About this time in the storyline does the already uneasy tone, set off with the opening scene, intensify. At the marriage, Beatriz’s father remarks that she has not yet gotten her period: she is still a child. Antonio instead takes out his urges on one of the slave women and then leaves to buy new cattle. Alone with the slaves on the farm, Beatriz starts to play with the other children, and especially with an older boy, Virgilio (Vinicius Dos Anjos).
This is a brief summary of the events an hour into the film. The slowness and carefulness of Thomas’ depiction, particularly with the absence of a score, is, at times, quite excruciating. In particular, the beginning has a multitude of establishing shots, which, on one hand displays magnificent nature, but on the other, further slow down the development of the plot and occasionally seem too much like location scouting going overboard. And if Daniela Thomas is confident about the pace, I wish she would trust the audience in that with fewer shots showing bare white feet in mud, we would still understand the ruling power structures of the white man governing over the lesser people, be it women or slaves. However, staying with Thomas, the patient audience member gets a forceful payoff.

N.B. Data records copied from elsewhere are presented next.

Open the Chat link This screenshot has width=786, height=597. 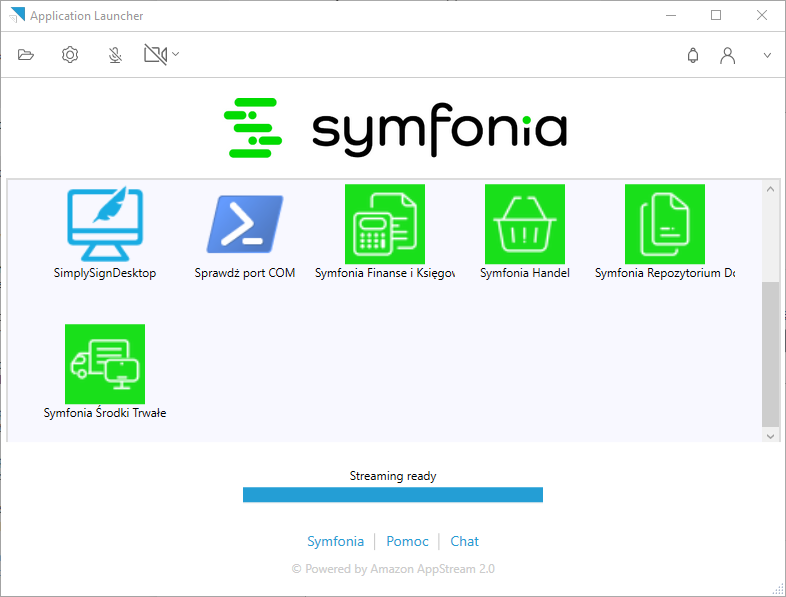click(x=464, y=541)
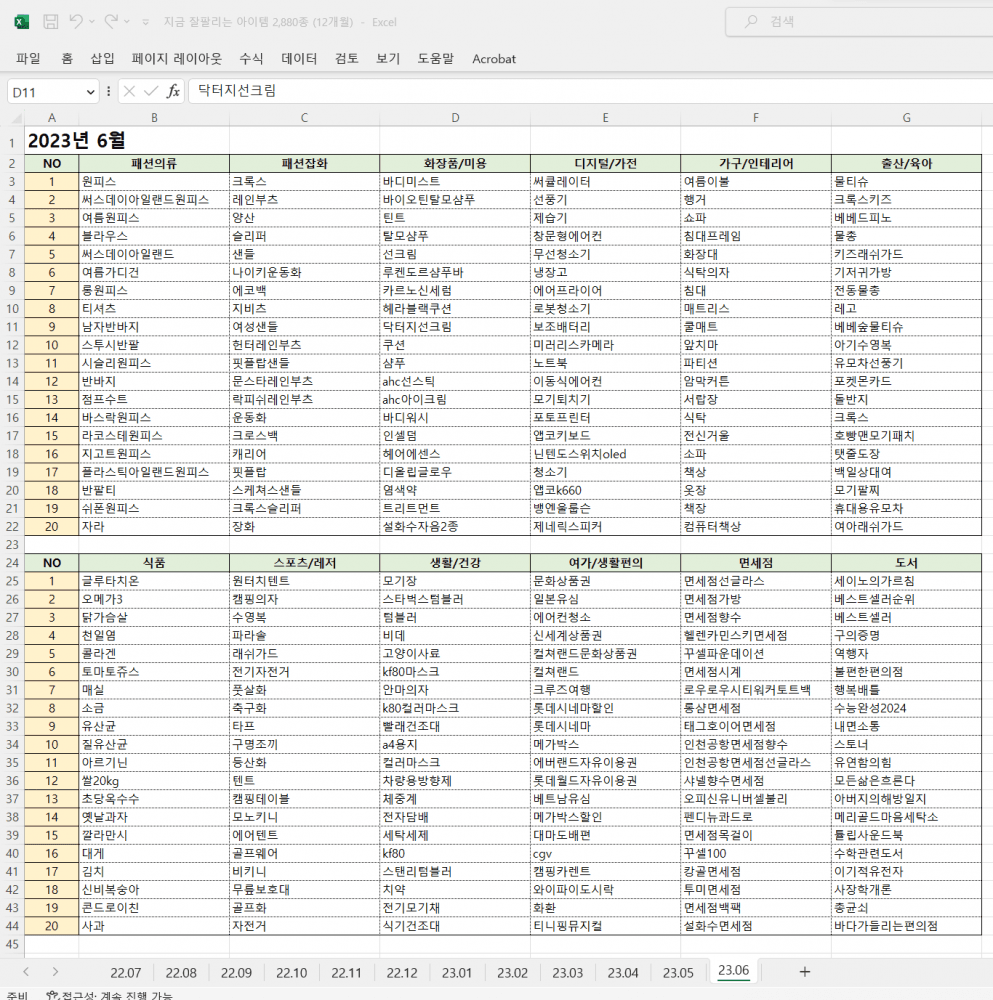
Task: Click the Save icon in title bar
Action: tap(50, 21)
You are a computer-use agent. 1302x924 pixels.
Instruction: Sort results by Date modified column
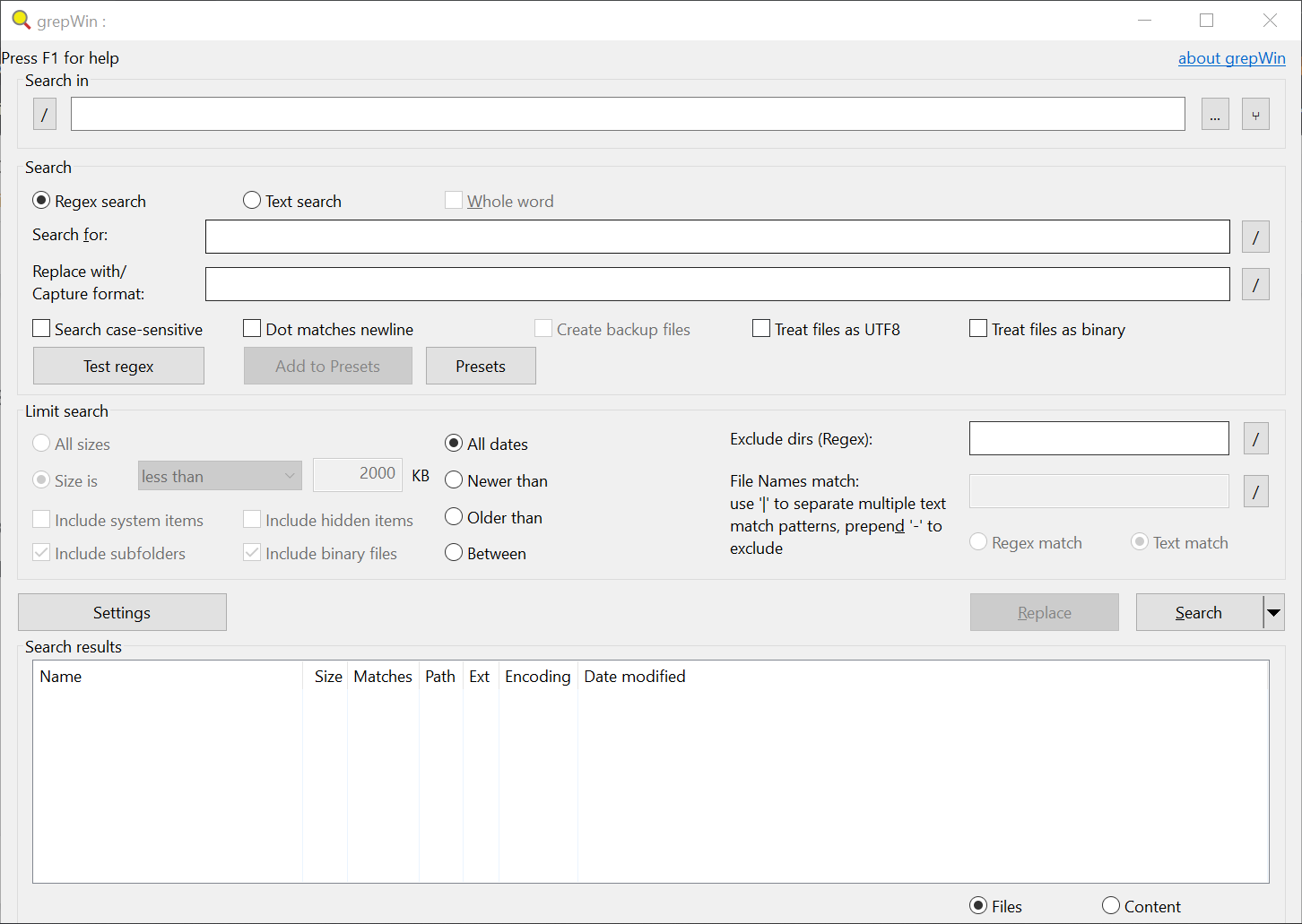(x=634, y=677)
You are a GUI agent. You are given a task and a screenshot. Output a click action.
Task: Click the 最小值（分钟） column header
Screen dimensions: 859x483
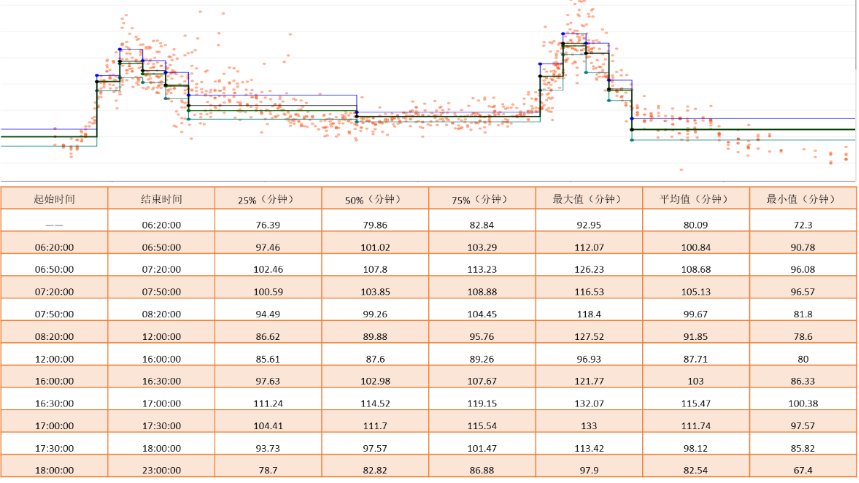pyautogui.click(x=802, y=199)
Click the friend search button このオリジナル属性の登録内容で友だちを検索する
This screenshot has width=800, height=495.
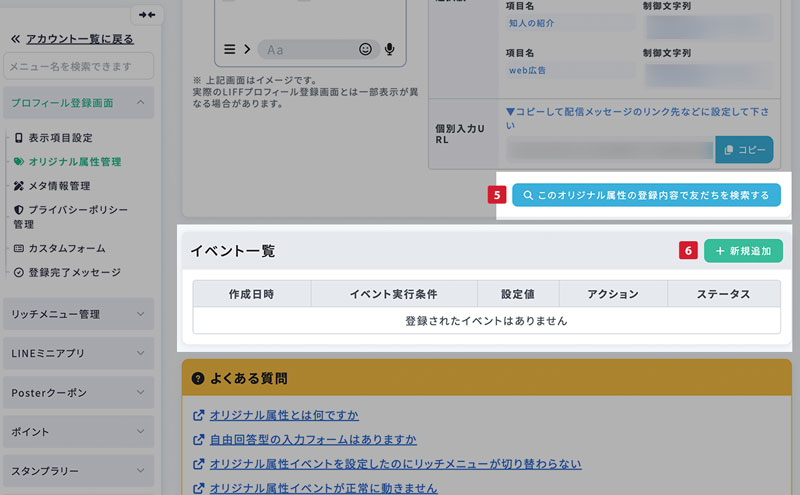(646, 195)
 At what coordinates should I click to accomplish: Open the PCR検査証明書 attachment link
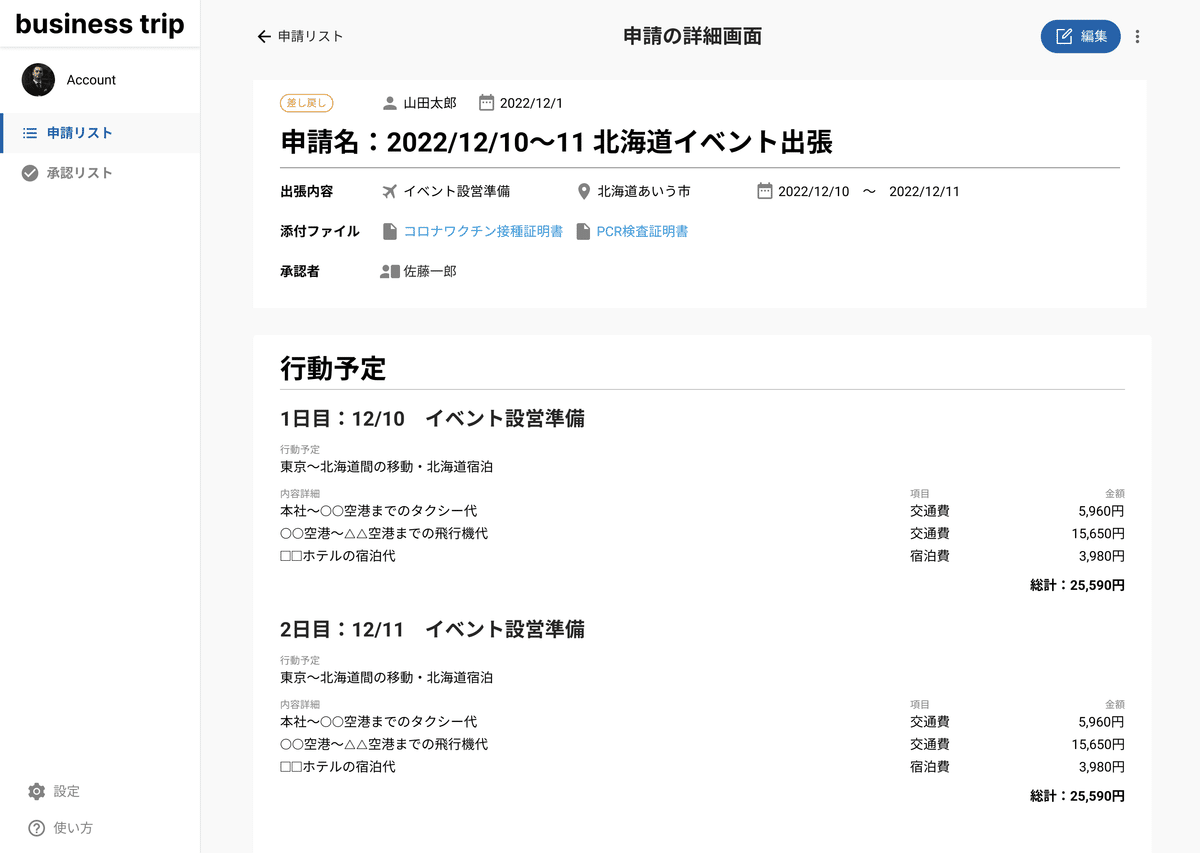[x=642, y=231]
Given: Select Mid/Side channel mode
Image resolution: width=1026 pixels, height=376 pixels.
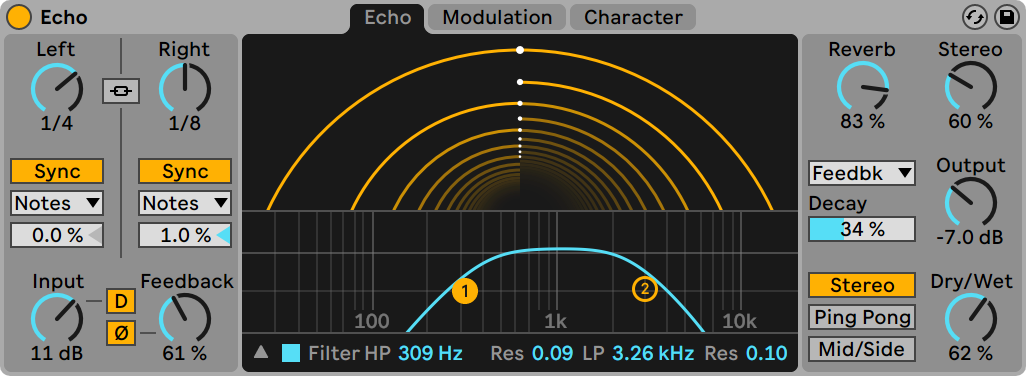Looking at the screenshot, I should tap(862, 349).
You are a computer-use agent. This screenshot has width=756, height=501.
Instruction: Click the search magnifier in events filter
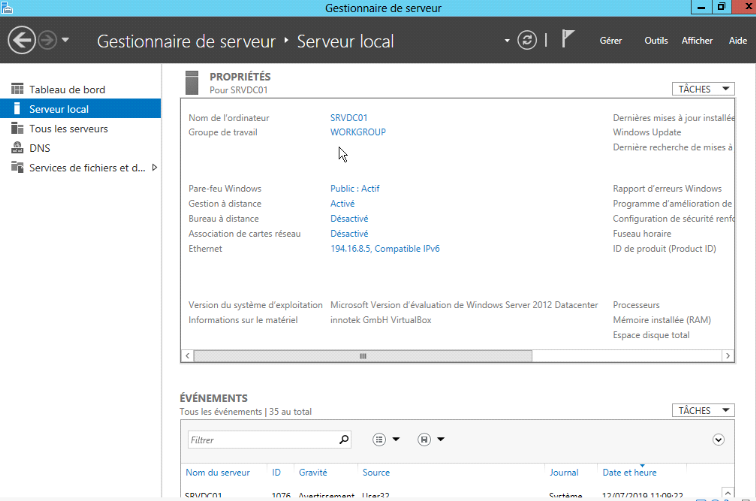(x=344, y=439)
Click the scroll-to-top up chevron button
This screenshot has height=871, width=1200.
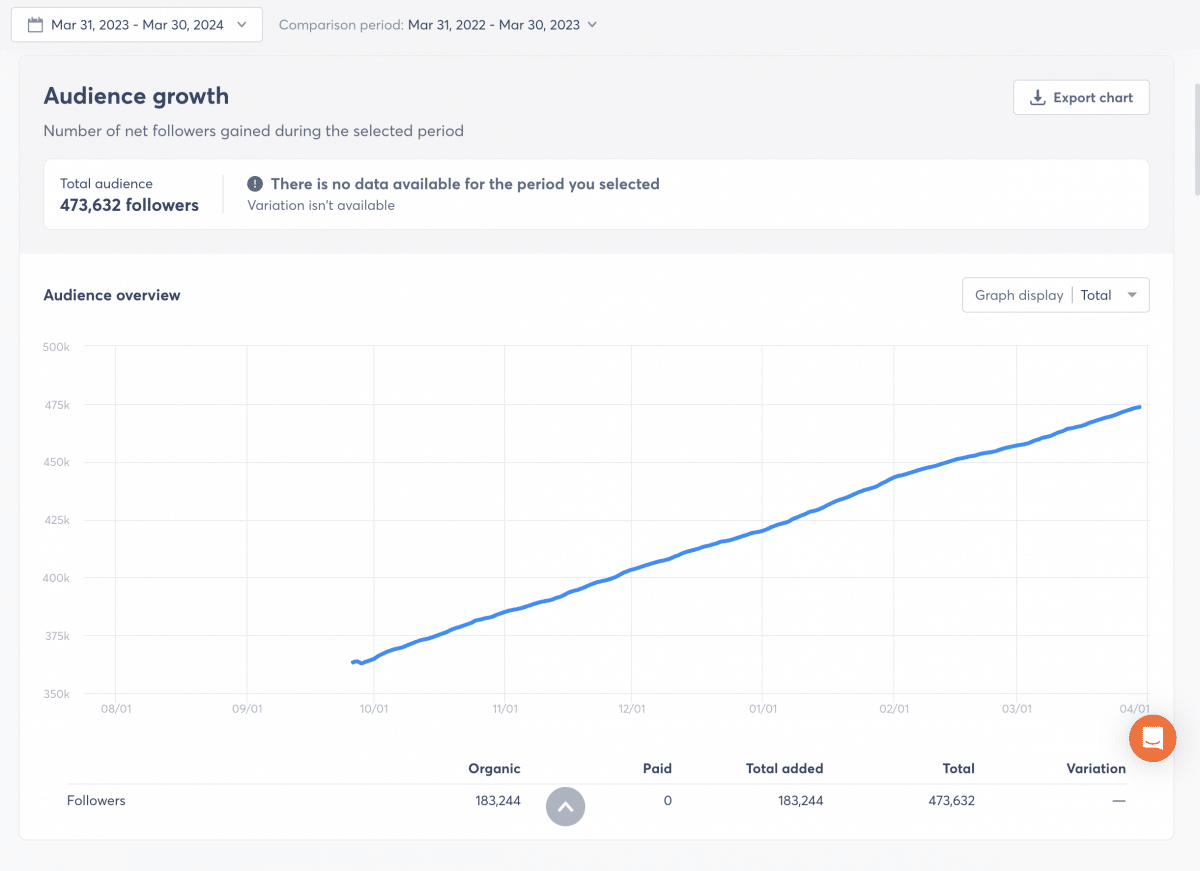coord(565,807)
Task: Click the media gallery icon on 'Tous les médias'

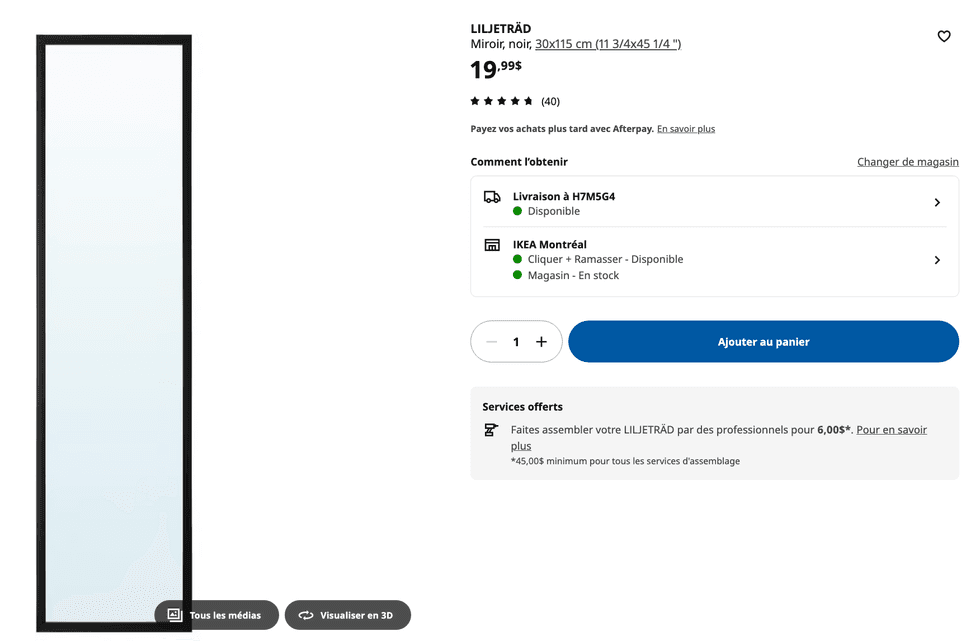Action: pyautogui.click(x=173, y=615)
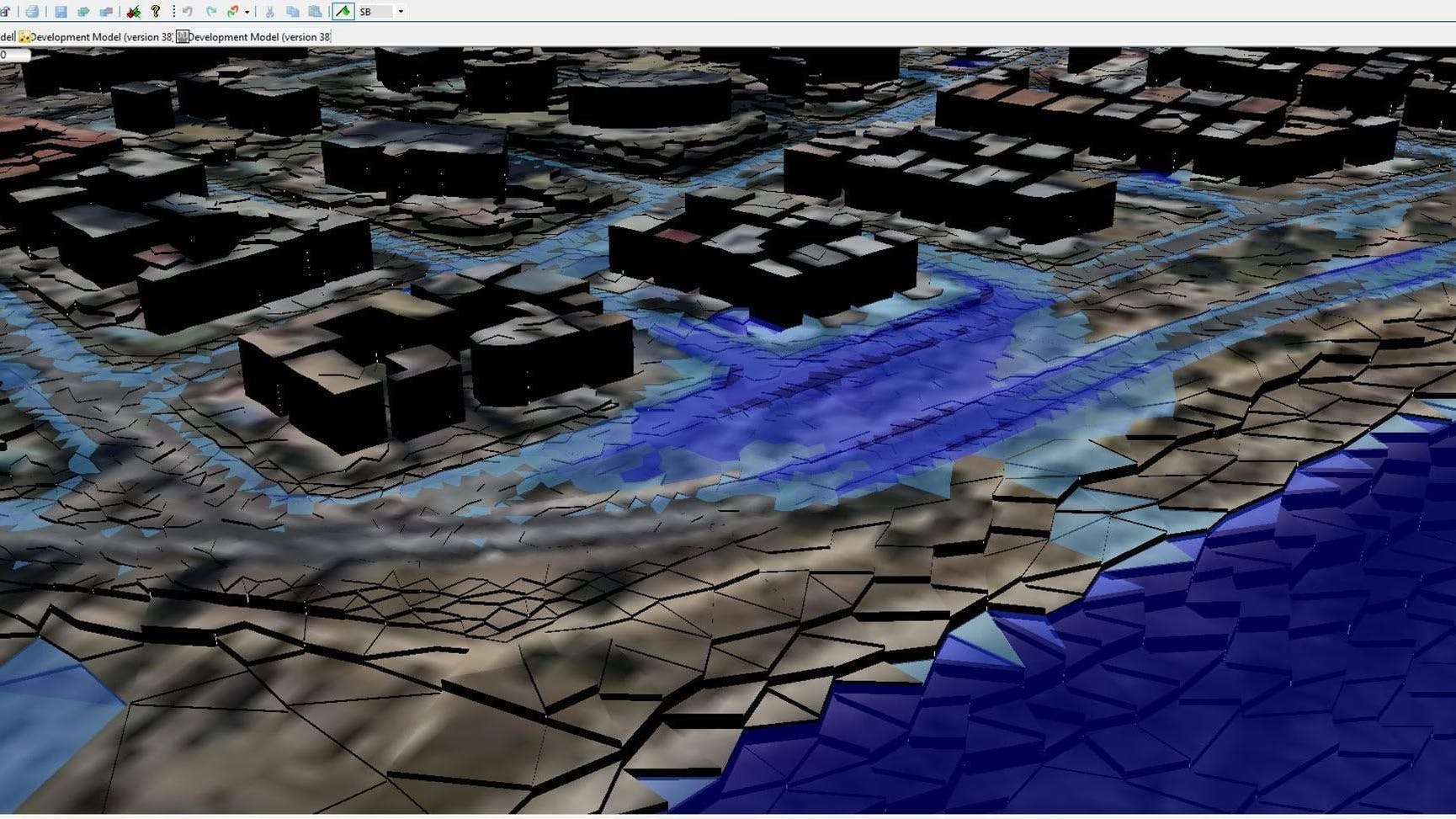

Vazante starts with death and, quite expectantly, ends with death. But also with life. Though it today is baffling how people could buy other humans and use them as forced labor, the insanity of it is, frankly necessarily, kept alive in works such as this. Thomas’ film deals with the lingering issue of race, but just as Vazante translates to “surge” in English, in the final scene, Daniela Thomas presents the unstoppable force of a powerful flow that is inherent, although suppressed, in the female. And just like that, time is up.
© Malin J. Jornvi FF2 Media (1/17/18)
Top Photo: Vazante movie poster.
Middle Photo: A typical scenic shot of Antonio’s slave caravan in the mountains.
Bottom Photo: Beatriz and Antonio at the wedding.
Photo Credits: Music Box Films
Q: Does Vazante pass the Bechdel-Wallace Test?
It is quite hard to say since the story makes a point of women (and slaves) circling and being fully dependent on men, but given the test criteria, there are a few lines exchanged between female characters that are about possessions and blessings.